Report #1 by Anonymous (Referee 1) on 2025-2-11 (Invited Report)

Strengths

1. Novel idea for improving generative unfolding

2. Well-chosen test cases to present the new method

3. Well and clearly written text with excellent grammar

Weaknesses

1. Too much focus on the already-explored concept of generative unfolding, distracting from the real innovation that is presented

2. Hard to read and questionably placed figures

Report

The authors of this work present a novel addition to the field of generative, machine learning-based unfolding. The new method conditions the generative unfolding model on the moments of some of the to-be-unfolded observables in addition to the observables themself. This effectively gives the unfolding model access to dataset-level information, in addition to the standard event-level information. The authors further demonstrate that this added information results in a more generalizable unfolding model, which can be applied to a range of different physics processes.

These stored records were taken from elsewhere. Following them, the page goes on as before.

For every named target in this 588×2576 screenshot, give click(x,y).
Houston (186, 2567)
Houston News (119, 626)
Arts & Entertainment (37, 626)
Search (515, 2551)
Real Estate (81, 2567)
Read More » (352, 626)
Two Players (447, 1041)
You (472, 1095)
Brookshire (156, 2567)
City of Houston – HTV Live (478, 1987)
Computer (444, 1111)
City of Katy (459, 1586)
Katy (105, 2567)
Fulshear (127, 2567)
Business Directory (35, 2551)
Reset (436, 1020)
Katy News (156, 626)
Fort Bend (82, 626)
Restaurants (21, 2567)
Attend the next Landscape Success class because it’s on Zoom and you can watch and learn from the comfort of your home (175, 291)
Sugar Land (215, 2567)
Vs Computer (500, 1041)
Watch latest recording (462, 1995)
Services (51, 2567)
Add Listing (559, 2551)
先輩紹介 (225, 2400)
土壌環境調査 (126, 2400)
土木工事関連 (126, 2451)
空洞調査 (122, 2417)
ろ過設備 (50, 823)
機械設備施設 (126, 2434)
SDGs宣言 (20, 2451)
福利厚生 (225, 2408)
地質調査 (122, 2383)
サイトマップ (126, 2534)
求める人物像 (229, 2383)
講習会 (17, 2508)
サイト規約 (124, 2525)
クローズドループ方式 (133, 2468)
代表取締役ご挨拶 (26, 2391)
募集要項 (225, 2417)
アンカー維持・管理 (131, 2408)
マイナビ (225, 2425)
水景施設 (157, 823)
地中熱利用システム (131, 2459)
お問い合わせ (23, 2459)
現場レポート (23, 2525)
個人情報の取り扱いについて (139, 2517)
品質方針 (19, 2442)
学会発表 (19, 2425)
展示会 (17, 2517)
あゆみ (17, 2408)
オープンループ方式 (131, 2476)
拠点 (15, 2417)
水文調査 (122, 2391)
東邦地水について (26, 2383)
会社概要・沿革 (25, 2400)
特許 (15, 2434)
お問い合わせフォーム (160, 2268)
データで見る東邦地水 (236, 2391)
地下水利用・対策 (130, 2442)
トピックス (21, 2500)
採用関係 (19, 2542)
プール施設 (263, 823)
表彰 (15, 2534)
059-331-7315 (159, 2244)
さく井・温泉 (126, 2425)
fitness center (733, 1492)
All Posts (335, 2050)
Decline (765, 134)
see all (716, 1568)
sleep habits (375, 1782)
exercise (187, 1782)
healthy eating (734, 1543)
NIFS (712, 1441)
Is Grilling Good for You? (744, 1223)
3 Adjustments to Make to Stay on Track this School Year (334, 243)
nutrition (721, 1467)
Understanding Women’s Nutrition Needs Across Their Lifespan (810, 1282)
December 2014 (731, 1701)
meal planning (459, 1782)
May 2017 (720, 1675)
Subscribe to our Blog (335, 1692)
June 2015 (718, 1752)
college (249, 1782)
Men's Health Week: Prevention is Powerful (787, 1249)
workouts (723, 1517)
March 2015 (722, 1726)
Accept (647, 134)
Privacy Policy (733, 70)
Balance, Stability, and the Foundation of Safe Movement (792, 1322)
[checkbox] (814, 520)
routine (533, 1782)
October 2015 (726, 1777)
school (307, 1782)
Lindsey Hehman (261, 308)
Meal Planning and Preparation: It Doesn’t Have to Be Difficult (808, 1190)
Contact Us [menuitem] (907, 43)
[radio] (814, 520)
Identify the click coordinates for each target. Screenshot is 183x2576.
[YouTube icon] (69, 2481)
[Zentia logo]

I view this as a new step in the use of machine learning in particle physics, and in my view, it represents a significant step in building more generalized unfolding models. As such, I believe the concept and results presented in this work are a good fit for this journal. However, I also feel that the presentation of both method and results can be notably improved, which is why I would recommend minor revisions before publication. A list of recommended changes can be found below.

Requested changes

For the sake of readability, I will try to break this list down into major and minor requested changes.

Major:
1. L123 Section 2 "Methods". This section describes both the concept of including moment-conditioning in the unfolding, and the DDPM/cDDPM. However, it briefly mentions the moment-conditioning and then only goes into more depth about the conditioning after a longer derivation of the cDDPM. In my view, moment-conditioning is a smart and novel approach to generalizing generative unfolding methods, while the cDDPM is notably less new and exciting. Moreover, I fail to see why the moment-conditioning is presented as so strongly tied to the cDDPM, when it should be applicable to any generative unfolding model. Therefore I would request a reordering of section 2, placing greater and earlier emphasis on the moment-conditioning (moving some of the details from 2.3 into 2.1) and adding a paragraph or two on the transferability of the moment-conditioning concept to other generative approaches.

2. L144 Section "2.2 Denoising Diffusion Probabilistic Models" does a commendable job of presenting the cDDPM, however, I fail to see how the cDDPM fundamentally differs from other diffusion-based conditional unfolding methods, such as the ones mentioned in the introduction. I would request an added discussion the differences of the cDDPM compared to other diffusion-based Unfolders at the end of Section 2.2.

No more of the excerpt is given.